Task goal: Below are entries; output exactly the lines from the one with "Image resolution: width=463" to the one with "Given: Click the gray", both included, and nothing else.

Given records:
________

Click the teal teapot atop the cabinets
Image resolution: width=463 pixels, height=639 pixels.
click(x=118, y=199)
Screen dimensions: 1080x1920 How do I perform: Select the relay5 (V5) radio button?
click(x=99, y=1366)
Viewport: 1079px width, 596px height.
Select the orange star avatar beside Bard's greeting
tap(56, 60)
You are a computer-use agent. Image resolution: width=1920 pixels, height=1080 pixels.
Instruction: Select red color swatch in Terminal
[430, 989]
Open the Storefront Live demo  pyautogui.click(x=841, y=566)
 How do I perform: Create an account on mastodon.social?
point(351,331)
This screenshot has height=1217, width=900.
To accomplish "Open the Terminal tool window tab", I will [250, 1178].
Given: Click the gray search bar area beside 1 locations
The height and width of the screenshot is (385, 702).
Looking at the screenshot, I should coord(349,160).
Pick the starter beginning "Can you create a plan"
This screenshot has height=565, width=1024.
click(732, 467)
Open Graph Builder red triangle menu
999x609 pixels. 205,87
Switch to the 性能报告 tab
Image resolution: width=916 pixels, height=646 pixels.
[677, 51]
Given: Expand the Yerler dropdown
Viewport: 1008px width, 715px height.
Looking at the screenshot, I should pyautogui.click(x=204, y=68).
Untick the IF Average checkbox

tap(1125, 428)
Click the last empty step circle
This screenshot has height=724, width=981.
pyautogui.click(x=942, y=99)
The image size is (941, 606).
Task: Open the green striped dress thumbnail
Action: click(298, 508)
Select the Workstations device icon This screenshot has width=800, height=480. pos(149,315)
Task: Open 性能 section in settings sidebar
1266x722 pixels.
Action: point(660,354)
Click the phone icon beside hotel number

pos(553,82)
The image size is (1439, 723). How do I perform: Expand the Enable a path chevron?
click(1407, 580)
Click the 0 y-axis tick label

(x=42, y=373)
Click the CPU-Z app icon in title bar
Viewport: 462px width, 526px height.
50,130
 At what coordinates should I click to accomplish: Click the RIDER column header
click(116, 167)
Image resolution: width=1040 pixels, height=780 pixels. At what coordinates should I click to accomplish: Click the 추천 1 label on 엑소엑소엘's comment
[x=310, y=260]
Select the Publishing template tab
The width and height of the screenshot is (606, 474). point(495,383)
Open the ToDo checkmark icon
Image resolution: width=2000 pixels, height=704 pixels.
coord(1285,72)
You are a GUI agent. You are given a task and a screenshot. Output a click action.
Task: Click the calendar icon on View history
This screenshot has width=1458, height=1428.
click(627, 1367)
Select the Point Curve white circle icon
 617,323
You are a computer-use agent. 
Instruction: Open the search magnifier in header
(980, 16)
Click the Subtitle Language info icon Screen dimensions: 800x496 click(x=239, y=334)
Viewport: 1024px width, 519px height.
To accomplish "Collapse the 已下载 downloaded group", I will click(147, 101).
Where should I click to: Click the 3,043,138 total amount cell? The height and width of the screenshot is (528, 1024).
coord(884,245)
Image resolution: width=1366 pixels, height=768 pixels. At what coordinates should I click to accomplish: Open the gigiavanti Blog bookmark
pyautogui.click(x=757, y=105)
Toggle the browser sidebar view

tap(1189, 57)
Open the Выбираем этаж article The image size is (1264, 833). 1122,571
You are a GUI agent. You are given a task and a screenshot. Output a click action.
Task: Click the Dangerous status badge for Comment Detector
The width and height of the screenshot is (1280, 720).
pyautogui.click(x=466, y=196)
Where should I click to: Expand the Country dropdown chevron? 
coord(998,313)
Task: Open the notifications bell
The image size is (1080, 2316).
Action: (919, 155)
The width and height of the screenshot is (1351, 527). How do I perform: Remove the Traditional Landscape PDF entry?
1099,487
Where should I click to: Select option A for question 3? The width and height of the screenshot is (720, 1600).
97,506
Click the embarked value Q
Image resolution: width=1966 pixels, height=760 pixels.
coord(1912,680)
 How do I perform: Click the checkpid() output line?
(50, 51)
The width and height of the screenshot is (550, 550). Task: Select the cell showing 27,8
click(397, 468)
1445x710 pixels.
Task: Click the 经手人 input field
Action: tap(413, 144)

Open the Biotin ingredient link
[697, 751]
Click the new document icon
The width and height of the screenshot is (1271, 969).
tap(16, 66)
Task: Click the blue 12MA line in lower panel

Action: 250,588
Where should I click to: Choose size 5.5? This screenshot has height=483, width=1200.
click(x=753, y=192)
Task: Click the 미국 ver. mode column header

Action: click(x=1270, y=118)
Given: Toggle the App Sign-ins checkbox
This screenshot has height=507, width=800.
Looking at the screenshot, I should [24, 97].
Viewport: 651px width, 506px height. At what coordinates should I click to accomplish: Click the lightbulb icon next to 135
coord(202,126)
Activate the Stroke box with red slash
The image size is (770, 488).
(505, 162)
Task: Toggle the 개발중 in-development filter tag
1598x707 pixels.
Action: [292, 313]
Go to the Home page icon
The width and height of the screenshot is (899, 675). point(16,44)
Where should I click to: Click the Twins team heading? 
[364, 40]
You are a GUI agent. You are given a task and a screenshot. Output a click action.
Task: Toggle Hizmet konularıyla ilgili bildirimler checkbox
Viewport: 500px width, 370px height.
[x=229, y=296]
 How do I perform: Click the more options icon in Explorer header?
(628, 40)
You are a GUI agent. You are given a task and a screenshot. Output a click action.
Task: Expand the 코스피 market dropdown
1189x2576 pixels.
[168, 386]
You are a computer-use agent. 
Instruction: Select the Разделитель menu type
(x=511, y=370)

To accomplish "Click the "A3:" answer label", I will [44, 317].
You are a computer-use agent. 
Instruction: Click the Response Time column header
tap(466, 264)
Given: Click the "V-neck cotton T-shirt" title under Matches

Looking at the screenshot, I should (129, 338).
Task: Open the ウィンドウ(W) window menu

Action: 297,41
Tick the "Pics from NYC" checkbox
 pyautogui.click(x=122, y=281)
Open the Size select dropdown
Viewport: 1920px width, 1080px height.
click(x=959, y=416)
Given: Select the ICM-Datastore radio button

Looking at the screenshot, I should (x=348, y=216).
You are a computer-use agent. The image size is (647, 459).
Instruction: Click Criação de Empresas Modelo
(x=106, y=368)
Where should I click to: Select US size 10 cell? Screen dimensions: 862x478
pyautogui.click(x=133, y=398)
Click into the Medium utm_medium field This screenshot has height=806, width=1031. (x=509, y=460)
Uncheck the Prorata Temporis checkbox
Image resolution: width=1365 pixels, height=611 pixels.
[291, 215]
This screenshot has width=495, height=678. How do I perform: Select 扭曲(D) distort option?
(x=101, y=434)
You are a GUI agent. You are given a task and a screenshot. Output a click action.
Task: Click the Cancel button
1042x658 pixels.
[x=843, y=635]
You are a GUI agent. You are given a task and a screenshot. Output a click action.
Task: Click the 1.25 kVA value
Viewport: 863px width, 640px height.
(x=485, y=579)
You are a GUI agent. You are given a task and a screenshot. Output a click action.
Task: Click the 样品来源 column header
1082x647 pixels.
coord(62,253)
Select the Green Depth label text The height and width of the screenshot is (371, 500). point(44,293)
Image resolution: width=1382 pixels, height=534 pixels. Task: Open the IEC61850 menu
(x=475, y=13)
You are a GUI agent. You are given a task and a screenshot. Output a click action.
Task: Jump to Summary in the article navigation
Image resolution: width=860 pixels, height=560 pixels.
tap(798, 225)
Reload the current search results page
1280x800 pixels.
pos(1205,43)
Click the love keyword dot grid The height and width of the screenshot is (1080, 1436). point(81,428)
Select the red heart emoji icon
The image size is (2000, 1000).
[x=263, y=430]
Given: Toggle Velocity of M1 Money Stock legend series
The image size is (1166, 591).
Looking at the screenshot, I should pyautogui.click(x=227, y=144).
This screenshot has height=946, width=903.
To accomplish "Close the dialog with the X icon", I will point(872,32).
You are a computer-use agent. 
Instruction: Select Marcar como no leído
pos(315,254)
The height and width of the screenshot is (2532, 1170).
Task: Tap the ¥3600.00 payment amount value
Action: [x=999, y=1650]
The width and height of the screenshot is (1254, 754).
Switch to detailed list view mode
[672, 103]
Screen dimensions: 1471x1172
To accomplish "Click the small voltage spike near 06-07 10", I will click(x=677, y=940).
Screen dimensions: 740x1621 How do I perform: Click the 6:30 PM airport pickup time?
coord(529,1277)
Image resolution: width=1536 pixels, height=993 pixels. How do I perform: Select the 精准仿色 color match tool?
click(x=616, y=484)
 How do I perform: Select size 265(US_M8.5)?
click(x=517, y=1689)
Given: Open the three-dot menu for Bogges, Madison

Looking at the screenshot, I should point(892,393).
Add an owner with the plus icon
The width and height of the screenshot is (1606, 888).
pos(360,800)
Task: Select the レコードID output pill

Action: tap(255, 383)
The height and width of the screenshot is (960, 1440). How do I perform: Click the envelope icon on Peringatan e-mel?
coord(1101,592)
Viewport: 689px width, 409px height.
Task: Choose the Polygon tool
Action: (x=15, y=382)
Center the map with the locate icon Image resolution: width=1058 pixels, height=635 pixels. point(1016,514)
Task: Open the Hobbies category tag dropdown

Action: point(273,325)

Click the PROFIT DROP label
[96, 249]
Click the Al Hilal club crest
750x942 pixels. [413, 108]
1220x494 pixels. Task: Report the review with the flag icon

________

Response for this exercise:
Image resolution: width=463 pixels, height=639 pixels.
click(x=118, y=199)
Screen dimensions: 1080x1920 How do I perform: Select the relay5 (V5) radio button?
click(x=99, y=1366)
Viewport: 1079px width, 596px height.
Select the orange star avatar beside Bard's greeting
tap(56, 60)
You are a computer-use agent. Image resolution: width=1920 pixels, height=1080 pixels.
Instruction: Select red color swatch in Terminal
[430, 989]
Open the Storefront Live demo  pyautogui.click(x=841, y=566)
 How do I perform: Create an account on mastodon.social?
point(351,331)
This screenshot has height=1217, width=900.
To accomplish "Open the Terminal tool window tab", I will [250, 1178].
Given: Click the gray search bar area beside 1 locations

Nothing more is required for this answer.